Rewrite every line of the records below, keeping the requests as they are. Multiply each x and y coordinate in the answers by 0.7, rounding to whole numbers with halves going up, and leave the pictures out.
start RECORDED DATA
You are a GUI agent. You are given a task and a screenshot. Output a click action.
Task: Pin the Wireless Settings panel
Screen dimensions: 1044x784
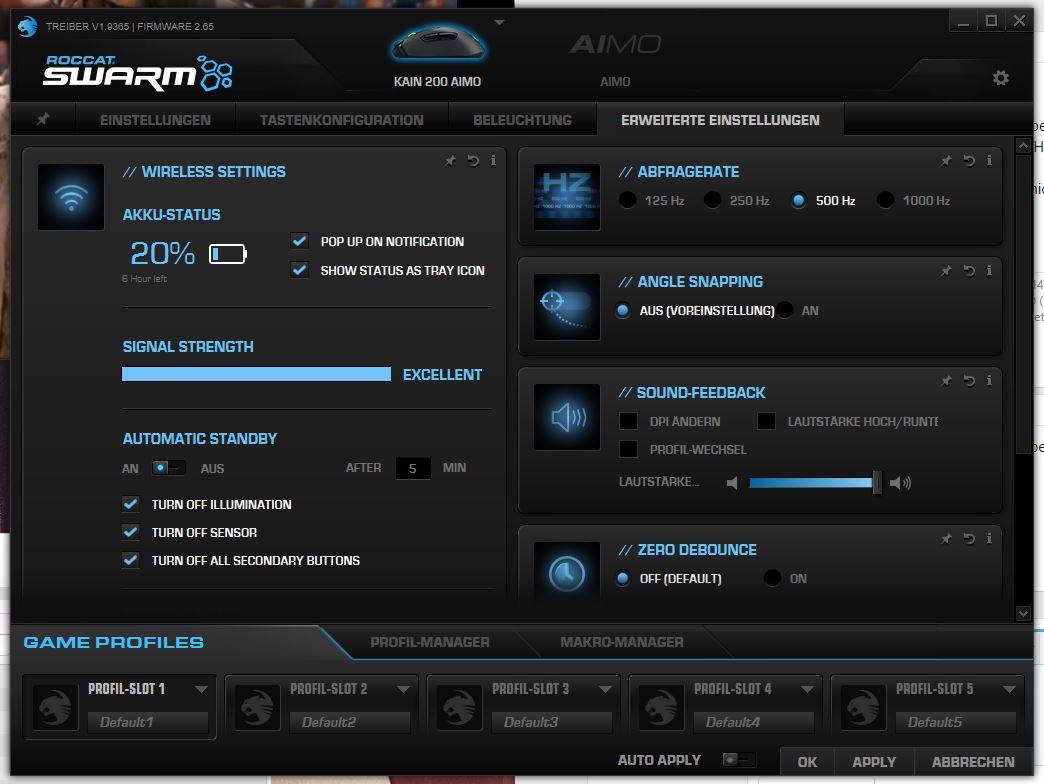pyautogui.click(x=450, y=160)
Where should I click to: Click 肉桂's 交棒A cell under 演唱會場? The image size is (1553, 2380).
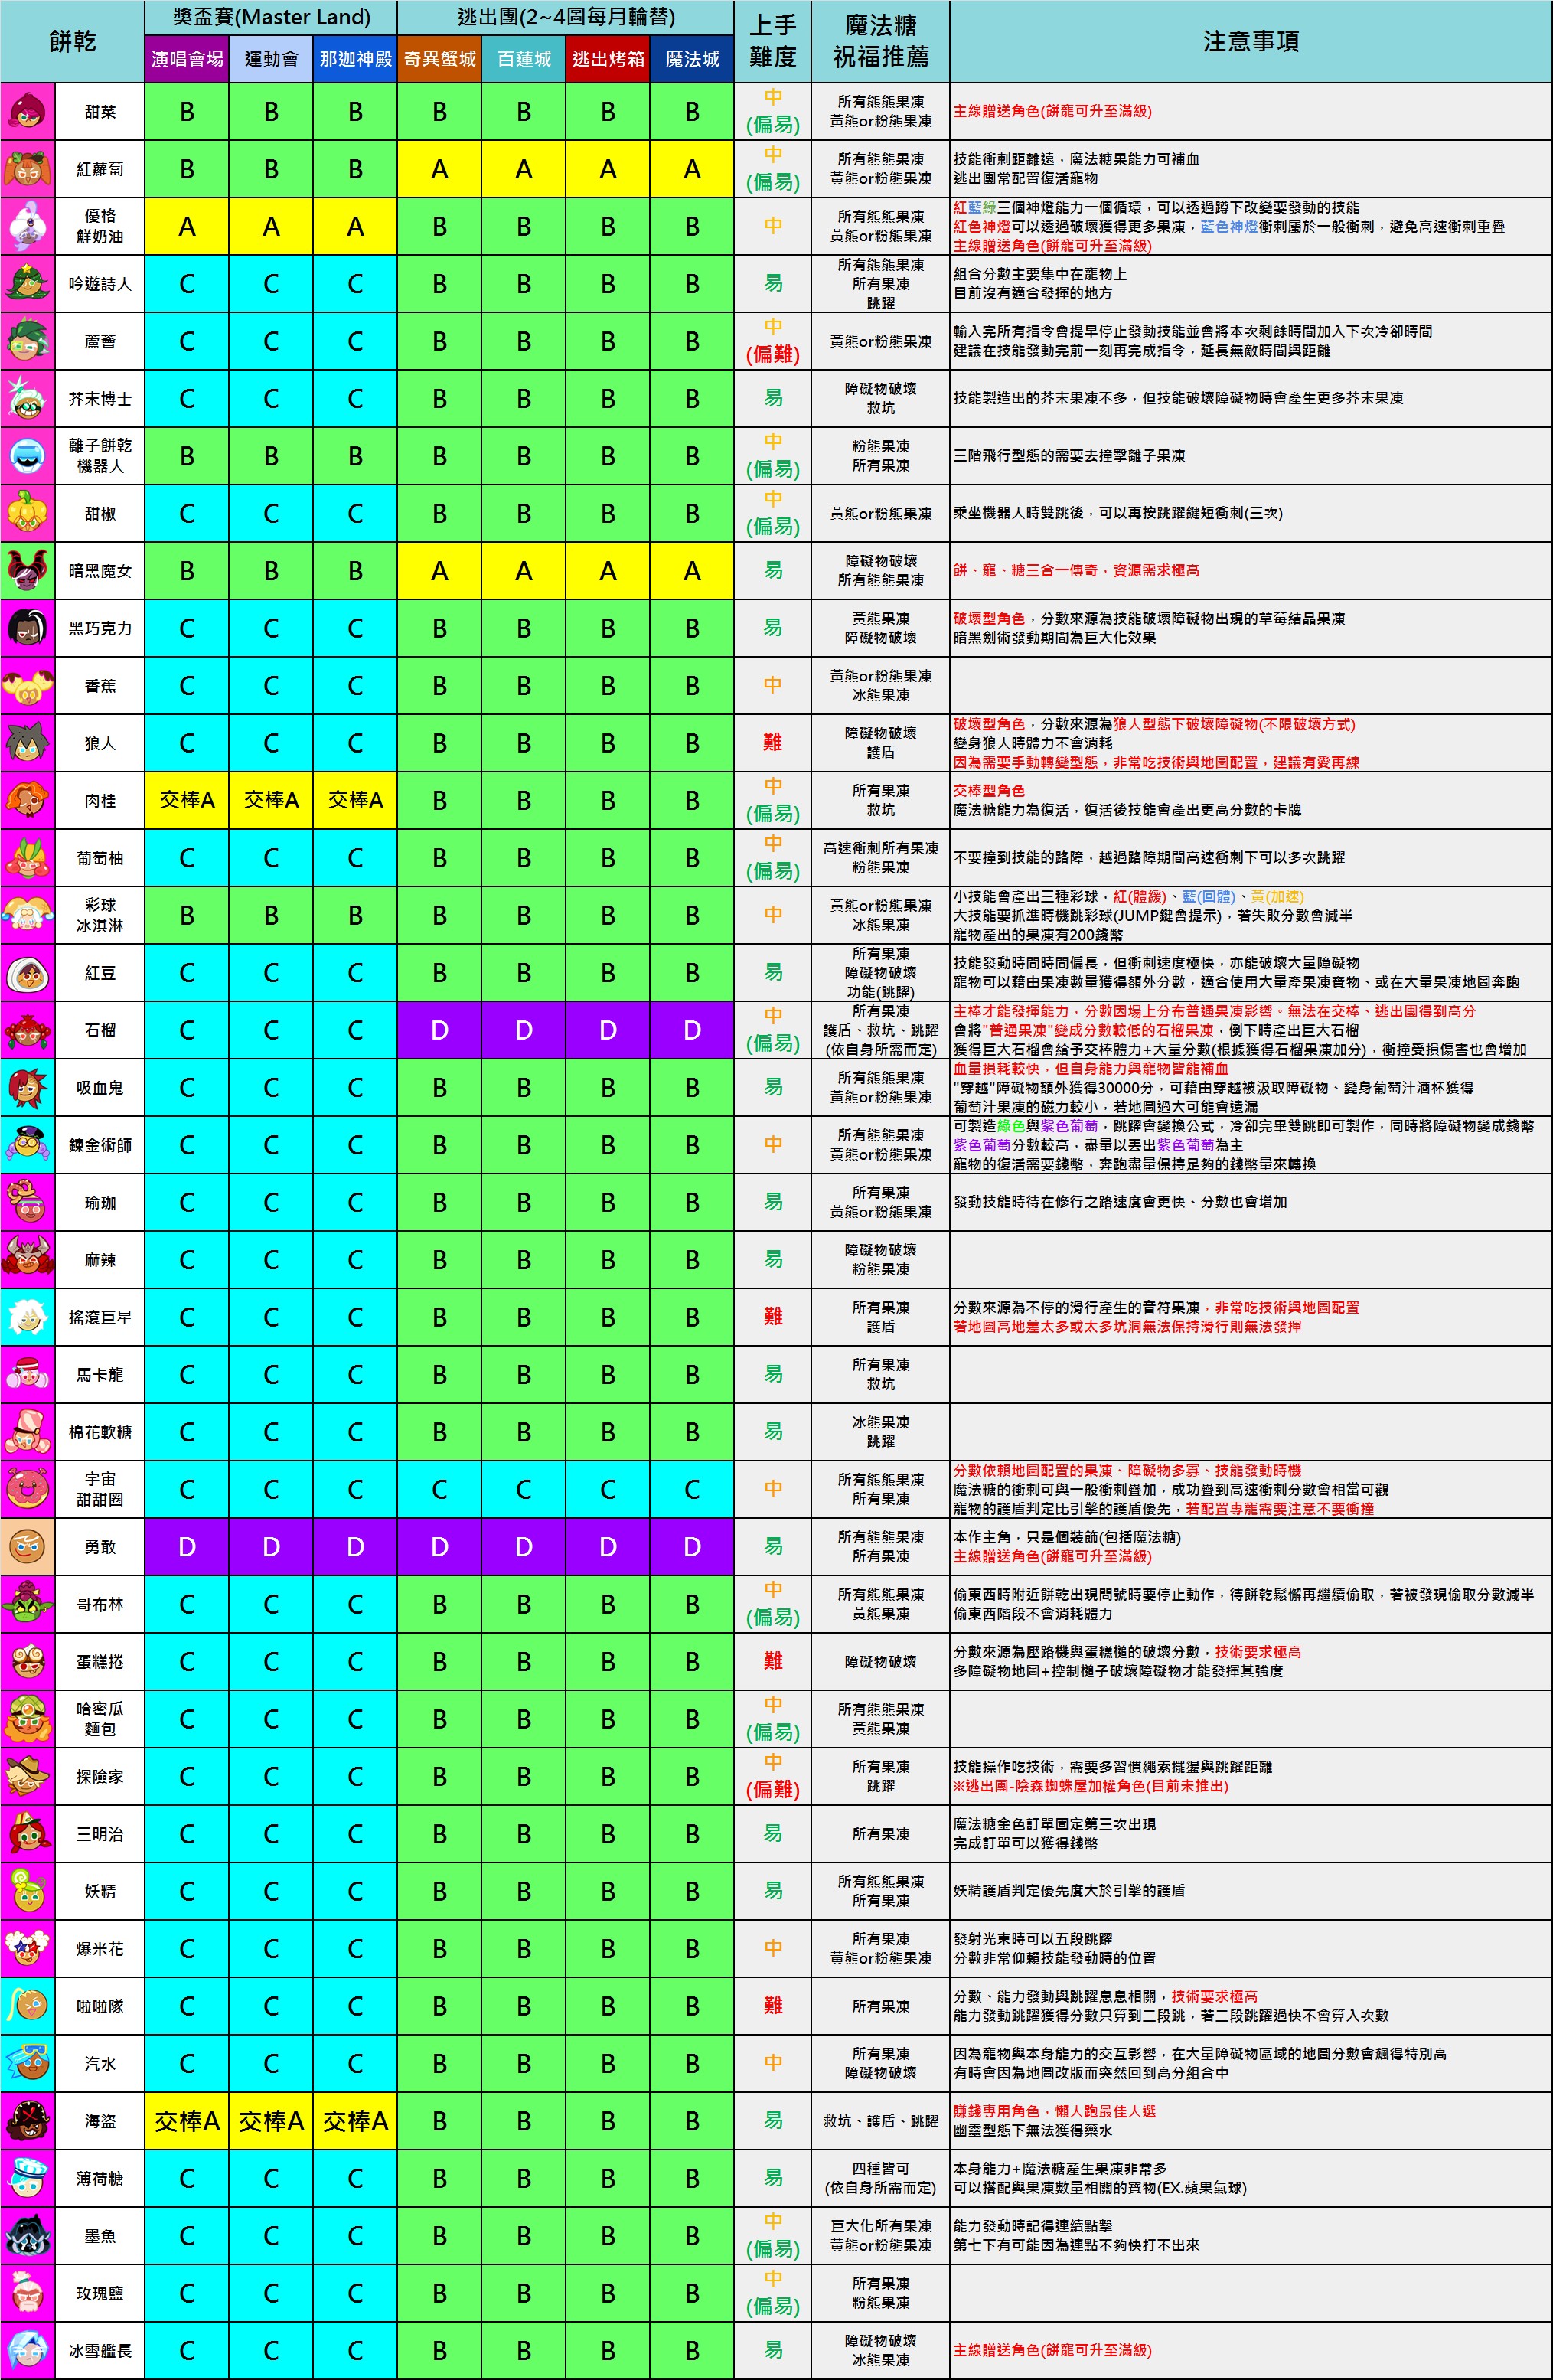pyautogui.click(x=187, y=800)
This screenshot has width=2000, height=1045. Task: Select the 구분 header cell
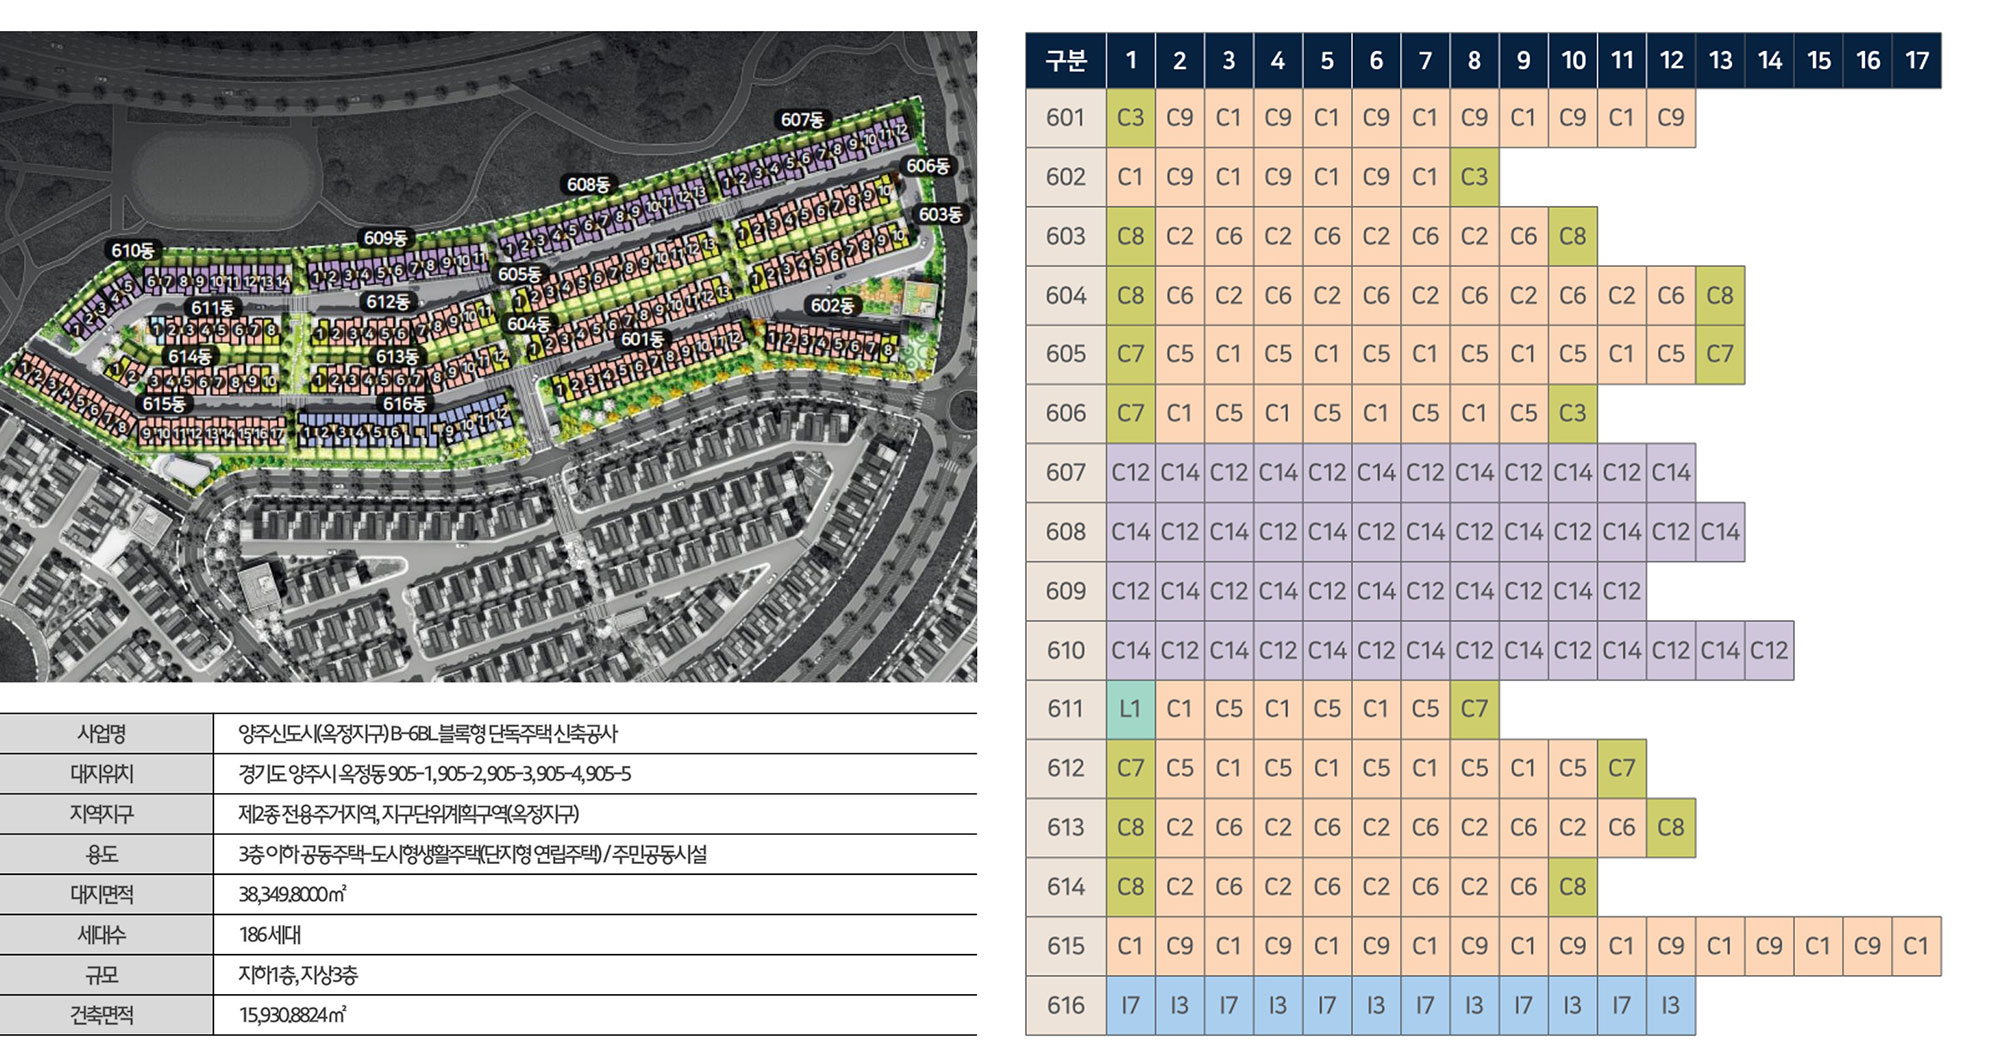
end RECORDED DATA
**EXERCISE OUTPUT:**
You are a GUI agent. You are given a task and a screenshot. Output a click action.
Task: Pin the Wireless Settings panel
Screen dimensions: 1044x784
pyautogui.click(x=315, y=112)
Where should I click to: Click 肉桂's 交棒A cell under 演唱會場? The image size is (1553, 2380).
pyautogui.click(x=131, y=560)
This screenshot has width=2000, height=1045. Task: Select the 구분 header cell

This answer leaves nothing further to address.